I would normally consider it most germane (I love that word) to wait until next week to put a "Thankful" post, but today I've been so reminded of my blessings that I'm overflowing. I am truly awestruck at just how good God continues to be to me. First, of course, there's that whole salvation bit – loving me enough to come to this miserable world where I am, to suffer and die to bring me life, to restore me from the fear and pride that enslaved me, to bring me into His wonderful life of love. That's enough to sing of forever. And yet He keeps making it more wonderful. He brings along my way so many precious people who give me sparks of His grace. He's given me the opportunity to learn—to read and think and understand things like the story arc, programming logic, stoichiometry, periodic motion, contentment, pedagogical principles, the effects of media on the family, and write about them. Then on top of that He's given me such an amazing opportunity to use the fantastic gifts and talents He's given me to be part of His Kingdom spreading among the rich, beautiful hearts of Africa. And as if that weren't more than enough, then He brought into my life one of His sons who humbles and challenges me with his devotion to the Lord, and who blows me away with how much he loves me.

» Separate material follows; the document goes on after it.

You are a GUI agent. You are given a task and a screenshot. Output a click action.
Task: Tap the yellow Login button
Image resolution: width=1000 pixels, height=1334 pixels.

How can it be that amid all this I sometimes still find myself sinking into doubts that tempt me to grumble? And how can it be that in those times, He sends me yet another reminder that His grace is unlimited ... like the couple who told me today they want to join my support team, though they're probably struggling with their finances even more than I am. Blown away again.
What can I do in the face of all this lovingkindness? Nothing but fall to my knees whispering, "God is so good. God is so good. So very good."
I can't help but see you smiling as you wrote this, and the awesome Father that's behind it.